* [WHAT TO DO]
Having located the line with "Instruction: Switch to", repeat it and all remaining lines of the records exactly. Pictures do not belong in the answer.

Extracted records
======
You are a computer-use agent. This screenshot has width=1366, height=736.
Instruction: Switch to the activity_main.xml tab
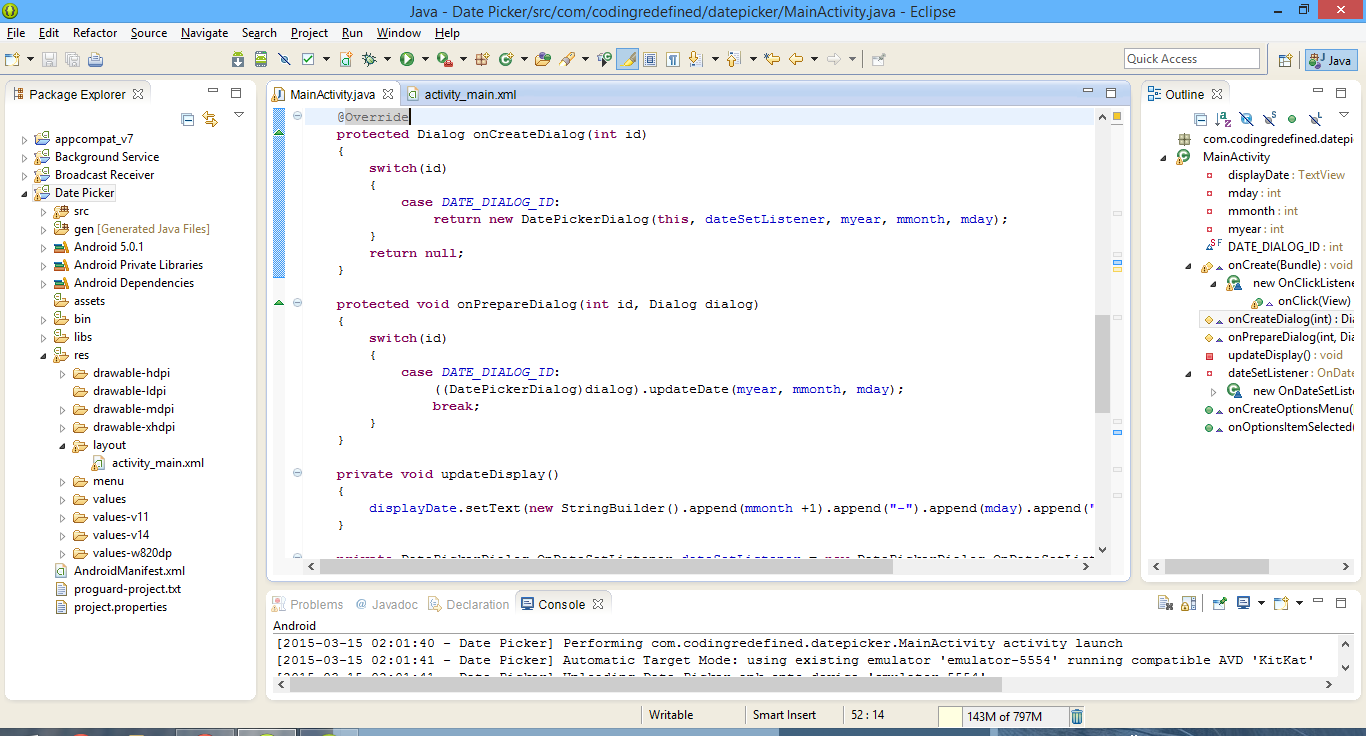click(470, 93)
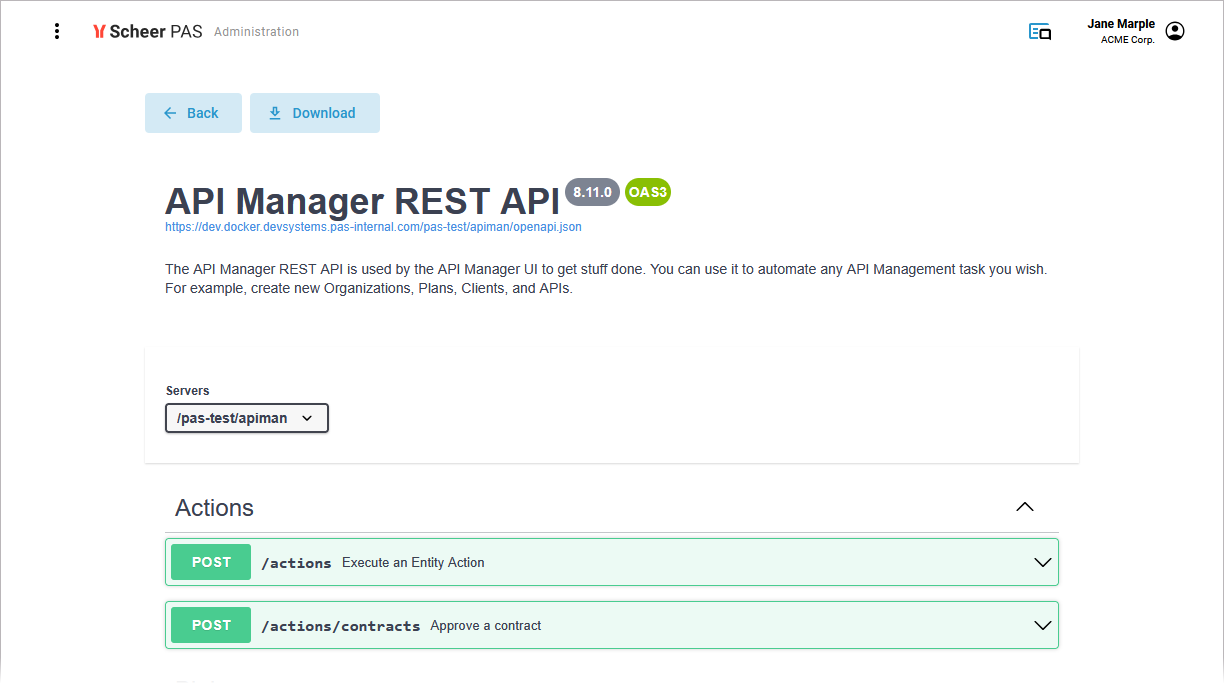Download the API definition
The height and width of the screenshot is (684, 1224).
click(x=314, y=113)
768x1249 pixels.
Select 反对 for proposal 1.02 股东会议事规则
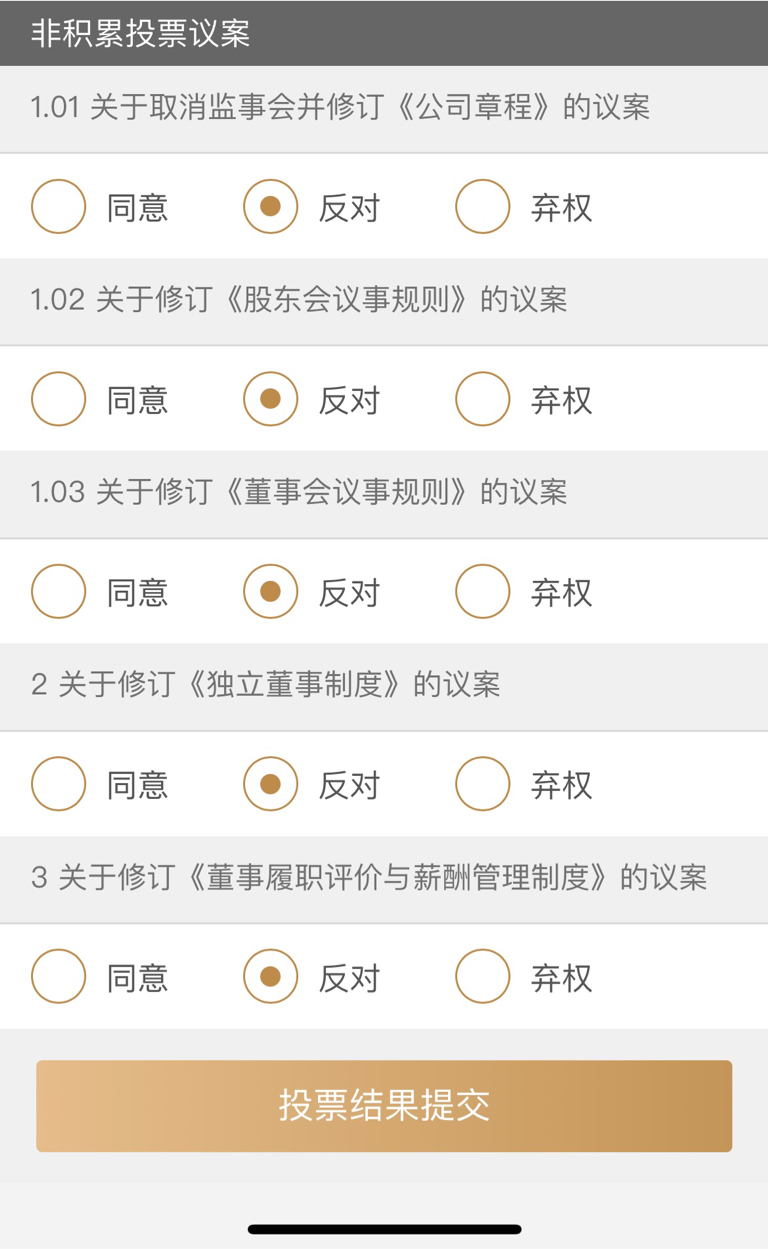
======
* [OUTPUT OF THE EXERCISE]
Instruction: Switch to the activity_main.xml tab
click(470, 93)
Download the API definition
The height and width of the screenshot is (684, 1224).
click(x=314, y=113)
768x1249 pixels.
Select 反对 for proposal 1.02 股东会议事规则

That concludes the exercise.